▶ Problem to work on: Below are records to be repeated in full. Give them exactly.

▶ Given entries:
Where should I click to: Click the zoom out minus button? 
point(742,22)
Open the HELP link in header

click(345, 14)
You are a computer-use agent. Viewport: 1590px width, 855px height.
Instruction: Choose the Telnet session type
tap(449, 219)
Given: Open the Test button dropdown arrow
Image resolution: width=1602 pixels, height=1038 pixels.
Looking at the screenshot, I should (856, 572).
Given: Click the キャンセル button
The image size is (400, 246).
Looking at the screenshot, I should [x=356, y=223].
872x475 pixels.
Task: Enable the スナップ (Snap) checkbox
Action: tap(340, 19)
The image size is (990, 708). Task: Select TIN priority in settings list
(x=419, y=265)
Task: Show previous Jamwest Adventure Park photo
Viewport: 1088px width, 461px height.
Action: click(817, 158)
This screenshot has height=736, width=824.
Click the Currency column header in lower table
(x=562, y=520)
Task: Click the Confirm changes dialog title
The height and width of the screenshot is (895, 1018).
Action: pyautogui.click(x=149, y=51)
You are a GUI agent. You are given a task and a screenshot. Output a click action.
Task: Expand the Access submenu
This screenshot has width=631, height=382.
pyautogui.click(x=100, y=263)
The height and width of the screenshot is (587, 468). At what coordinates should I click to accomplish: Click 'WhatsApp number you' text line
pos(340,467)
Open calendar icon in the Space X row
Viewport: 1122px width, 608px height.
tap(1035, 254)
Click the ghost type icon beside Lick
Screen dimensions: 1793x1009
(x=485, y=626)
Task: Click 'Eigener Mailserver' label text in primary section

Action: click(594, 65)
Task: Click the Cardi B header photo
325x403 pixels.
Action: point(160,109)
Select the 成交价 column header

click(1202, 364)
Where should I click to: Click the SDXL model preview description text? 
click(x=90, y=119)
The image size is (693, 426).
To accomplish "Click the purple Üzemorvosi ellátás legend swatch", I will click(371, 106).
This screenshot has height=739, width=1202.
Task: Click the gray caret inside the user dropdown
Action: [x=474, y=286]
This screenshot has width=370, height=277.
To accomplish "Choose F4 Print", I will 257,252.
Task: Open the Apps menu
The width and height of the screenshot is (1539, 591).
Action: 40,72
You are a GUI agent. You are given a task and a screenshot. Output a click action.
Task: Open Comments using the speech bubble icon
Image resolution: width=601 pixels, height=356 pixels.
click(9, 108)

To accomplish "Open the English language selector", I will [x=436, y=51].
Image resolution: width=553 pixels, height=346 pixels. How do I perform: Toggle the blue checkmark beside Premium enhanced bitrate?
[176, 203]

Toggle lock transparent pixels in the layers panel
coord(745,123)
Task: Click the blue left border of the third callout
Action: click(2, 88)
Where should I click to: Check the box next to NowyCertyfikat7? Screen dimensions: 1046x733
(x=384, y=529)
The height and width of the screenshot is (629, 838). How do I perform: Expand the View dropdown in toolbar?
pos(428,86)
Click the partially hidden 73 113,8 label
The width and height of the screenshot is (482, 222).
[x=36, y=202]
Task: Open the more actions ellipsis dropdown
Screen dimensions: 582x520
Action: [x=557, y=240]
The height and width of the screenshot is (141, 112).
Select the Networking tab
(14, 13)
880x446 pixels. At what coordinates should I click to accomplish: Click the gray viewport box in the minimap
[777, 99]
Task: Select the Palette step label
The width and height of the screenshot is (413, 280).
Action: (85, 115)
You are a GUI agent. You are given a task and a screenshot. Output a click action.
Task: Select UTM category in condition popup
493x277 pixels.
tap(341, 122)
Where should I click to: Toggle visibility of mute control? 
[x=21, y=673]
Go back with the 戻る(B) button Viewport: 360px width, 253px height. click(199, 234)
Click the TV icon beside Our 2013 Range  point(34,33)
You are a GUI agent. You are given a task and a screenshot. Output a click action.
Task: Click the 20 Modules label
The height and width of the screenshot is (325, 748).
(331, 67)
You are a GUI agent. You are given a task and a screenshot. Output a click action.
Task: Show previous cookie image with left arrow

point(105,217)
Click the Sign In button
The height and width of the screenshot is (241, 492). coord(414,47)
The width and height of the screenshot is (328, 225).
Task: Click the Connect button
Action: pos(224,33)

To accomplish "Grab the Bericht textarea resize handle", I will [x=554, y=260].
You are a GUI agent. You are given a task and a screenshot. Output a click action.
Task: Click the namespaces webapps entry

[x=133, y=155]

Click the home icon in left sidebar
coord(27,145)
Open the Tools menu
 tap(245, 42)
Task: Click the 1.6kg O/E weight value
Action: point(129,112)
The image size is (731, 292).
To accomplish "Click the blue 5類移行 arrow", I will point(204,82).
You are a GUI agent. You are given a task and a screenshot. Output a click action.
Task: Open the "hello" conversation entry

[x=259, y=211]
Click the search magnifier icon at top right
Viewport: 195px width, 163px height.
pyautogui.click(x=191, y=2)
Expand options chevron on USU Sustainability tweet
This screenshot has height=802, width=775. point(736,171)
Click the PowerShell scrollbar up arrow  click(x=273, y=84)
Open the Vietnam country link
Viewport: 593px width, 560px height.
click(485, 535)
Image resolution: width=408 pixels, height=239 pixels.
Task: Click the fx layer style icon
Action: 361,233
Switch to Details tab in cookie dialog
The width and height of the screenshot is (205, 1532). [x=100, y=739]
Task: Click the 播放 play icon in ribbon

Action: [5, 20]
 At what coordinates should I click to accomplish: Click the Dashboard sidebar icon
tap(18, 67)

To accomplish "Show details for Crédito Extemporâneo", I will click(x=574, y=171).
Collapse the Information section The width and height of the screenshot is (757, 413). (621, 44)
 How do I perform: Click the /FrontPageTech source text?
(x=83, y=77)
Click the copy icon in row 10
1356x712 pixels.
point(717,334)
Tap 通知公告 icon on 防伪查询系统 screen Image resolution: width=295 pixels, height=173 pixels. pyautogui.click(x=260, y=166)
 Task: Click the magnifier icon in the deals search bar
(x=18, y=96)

▶ Answer section:
Where should I click to: Click the zoom out minus button? 
point(742,22)
Open the HELP link in header

click(345, 14)
You are a computer-use agent. Viewport: 1590px width, 855px height.
Instruction: Choose the Telnet session type
tap(449, 219)
Given: Open the Test button dropdown arrow
Image resolution: width=1602 pixels, height=1038 pixels.
Looking at the screenshot, I should (856, 572).
Given: Click the キャンセル button
The image size is (400, 246).
Looking at the screenshot, I should [x=356, y=223].
872x475 pixels.
Task: Enable the スナップ (Snap) checkbox
Action: tap(340, 19)
The image size is (990, 708). Task: Select TIN priority in settings list
(x=419, y=265)
Task: Show previous Jamwest Adventure Park photo
Viewport: 1088px width, 461px height.
Action: click(817, 158)
This screenshot has height=736, width=824.
Click the Currency column header in lower table
(x=562, y=520)
Task: Click the Confirm changes dialog title
The height and width of the screenshot is (895, 1018).
Action: pyautogui.click(x=149, y=51)
You are a GUI agent. You are given a task and a screenshot. Output a click action.
Task: Expand the Access submenu
This screenshot has width=631, height=382.
pyautogui.click(x=100, y=263)
The height and width of the screenshot is (587, 468). At what coordinates should I click to accomplish: Click 'WhatsApp number you' text line
pos(340,467)
Open calendar icon in the Space X row
Viewport: 1122px width, 608px height.
tap(1035, 254)
Click the ghost type icon beside Lick
Screen dimensions: 1793x1009
(x=485, y=626)
Task: Click 'Eigener Mailserver' label text in primary section

Action: click(594, 65)
Task: Click the Cardi B header photo
325x403 pixels.
Action: point(160,109)
Select the 成交价 column header

click(1202, 364)
Where should I click to: Click the SDXL model preview description text? 
click(x=90, y=119)
The image size is (693, 426).
To accomplish "Click the purple Üzemorvosi ellátás legend swatch", I will click(371, 106).
This screenshot has height=739, width=1202.
Task: Click the gray caret inside the user dropdown
Action: [x=474, y=286]
This screenshot has width=370, height=277.
To accomplish "Choose F4 Print", I will 257,252.
Task: Open the Apps menu
The width and height of the screenshot is (1539, 591).
Action: 40,72
You are a GUI agent. You are given a task and a screenshot. Output a click action.
Task: Open Comments using the speech bubble icon
Image resolution: width=601 pixels, height=356 pixels.
click(9, 108)

To accomplish "Open the English language selector", I will [x=436, y=51].
Image resolution: width=553 pixels, height=346 pixels. How do I perform: Toggle the blue checkmark beside Premium enhanced bitrate?
[176, 203]

Toggle lock transparent pixels in the layers panel
coord(745,123)
Task: Click the blue left border of the third callout
Action: click(2, 88)
Where should I click to: Check the box next to NowyCertyfikat7? Screen dimensions: 1046x733
(x=384, y=529)
The height and width of the screenshot is (629, 838). How do I perform: Expand the View dropdown in toolbar?
pos(428,86)
Click the partially hidden 73 113,8 label
The width and height of the screenshot is (482, 222).
[x=36, y=202]
Task: Open the more actions ellipsis dropdown
Screen dimensions: 582x520
Action: [x=557, y=240]
The height and width of the screenshot is (141, 112).
Select the Networking tab
(14, 13)
880x446 pixels. At what coordinates should I click to accomplish: Click the gray viewport box in the minimap
[777, 99]
Task: Select the Palette step label
The width and height of the screenshot is (413, 280).
Action: (85, 115)
You are a GUI agent. You are given a task and a screenshot. Output a click action.
Task: Select UTM category in condition popup
493x277 pixels.
tap(341, 122)
Where should I click to: Toggle visibility of mute control? 
[x=21, y=673]
Go back with the 戻る(B) button Viewport: 360px width, 253px height. click(199, 234)
Click the TV icon beside Our 2013 Range  point(34,33)
You are a GUI agent. You are given a task and a screenshot. Output a click action.
Task: Click the 20 Modules label
The height and width of the screenshot is (325, 748).
(331, 67)
You are a GUI agent. You are given a task and a screenshot. Output a click action.
Task: Show previous cookie image with left arrow

point(105,217)
Click the Sign In button
The height and width of the screenshot is (241, 492). coord(414,47)
The width and height of the screenshot is (328, 225).
Task: Click the Connect button
Action: pos(224,33)

To accomplish "Grab the Bericht textarea resize handle", I will [x=554, y=260].
You are a GUI agent. You are given a task and a screenshot. Output a click action.
Task: Click the namespaces webapps entry

[x=133, y=155]

Click the home icon in left sidebar
coord(27,145)
Open the Tools menu
 tap(245, 42)
Task: Click the 1.6kg O/E weight value
Action: point(129,112)
The image size is (731, 292).
To accomplish "Click the blue 5類移行 arrow", I will point(204,82).
You are a GUI agent. You are given a task and a screenshot. Output a click action.
Task: Open the "hello" conversation entry

[x=259, y=211]
Click the search magnifier icon at top right
Viewport: 195px width, 163px height.
pyautogui.click(x=191, y=2)
Expand options chevron on USU Sustainability tweet
This screenshot has height=802, width=775. point(736,171)
Click the PowerShell scrollbar up arrow  click(x=273, y=84)
Open the Vietnam country link
Viewport: 593px width, 560px height.
click(485, 535)
Image resolution: width=408 pixels, height=239 pixels.
Task: Click the fx layer style icon
Action: 361,233
Switch to Details tab in cookie dialog
The width and height of the screenshot is (205, 1532). [x=100, y=739]
Task: Click the 播放 play icon in ribbon

Action: [5, 20]
 At what coordinates should I click to accomplish: Click the Dashboard sidebar icon
tap(18, 67)

To accomplish "Show details for Crédito Extemporâneo", I will click(x=574, y=171).
Collapse the Information section The width and height of the screenshot is (757, 413). (621, 44)
 How do I perform: Click the /FrontPageTech source text?
(x=83, y=77)
Click the copy icon in row 10
1356x712 pixels.
point(717,334)
Tap 通知公告 icon on 防伪查询系统 screen Image resolution: width=295 pixels, height=173 pixels. pyautogui.click(x=260, y=166)
 Task: Click the magnifier icon in the deals search bar
(x=18, y=96)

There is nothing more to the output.